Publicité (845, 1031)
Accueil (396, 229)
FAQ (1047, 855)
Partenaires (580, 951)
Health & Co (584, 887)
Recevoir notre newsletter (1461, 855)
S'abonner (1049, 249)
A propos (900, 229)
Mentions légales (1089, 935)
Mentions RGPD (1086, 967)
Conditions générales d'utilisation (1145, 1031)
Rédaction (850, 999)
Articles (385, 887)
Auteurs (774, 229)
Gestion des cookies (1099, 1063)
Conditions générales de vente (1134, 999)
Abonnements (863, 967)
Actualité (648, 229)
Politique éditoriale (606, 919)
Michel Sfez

* * *

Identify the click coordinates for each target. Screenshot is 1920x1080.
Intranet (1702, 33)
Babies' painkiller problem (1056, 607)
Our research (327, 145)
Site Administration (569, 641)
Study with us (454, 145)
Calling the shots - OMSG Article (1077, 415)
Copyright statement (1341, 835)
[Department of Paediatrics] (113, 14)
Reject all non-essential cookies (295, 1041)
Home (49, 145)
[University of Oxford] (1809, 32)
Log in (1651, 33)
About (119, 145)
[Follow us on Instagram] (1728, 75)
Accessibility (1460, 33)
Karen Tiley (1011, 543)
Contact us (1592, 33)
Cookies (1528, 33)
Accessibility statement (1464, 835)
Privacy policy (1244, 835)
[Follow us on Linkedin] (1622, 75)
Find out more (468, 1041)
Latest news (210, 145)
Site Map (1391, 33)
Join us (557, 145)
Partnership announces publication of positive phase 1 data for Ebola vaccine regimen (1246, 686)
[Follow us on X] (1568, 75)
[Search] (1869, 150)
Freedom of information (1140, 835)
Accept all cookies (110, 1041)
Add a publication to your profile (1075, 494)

Problem description: All the lines that hold the word "Conditions" must appear in the answer, copied from the records.

Result of this exercise:
Conditions générales d'utilisation (1145, 1031)
Conditions générales de vente (1134, 999)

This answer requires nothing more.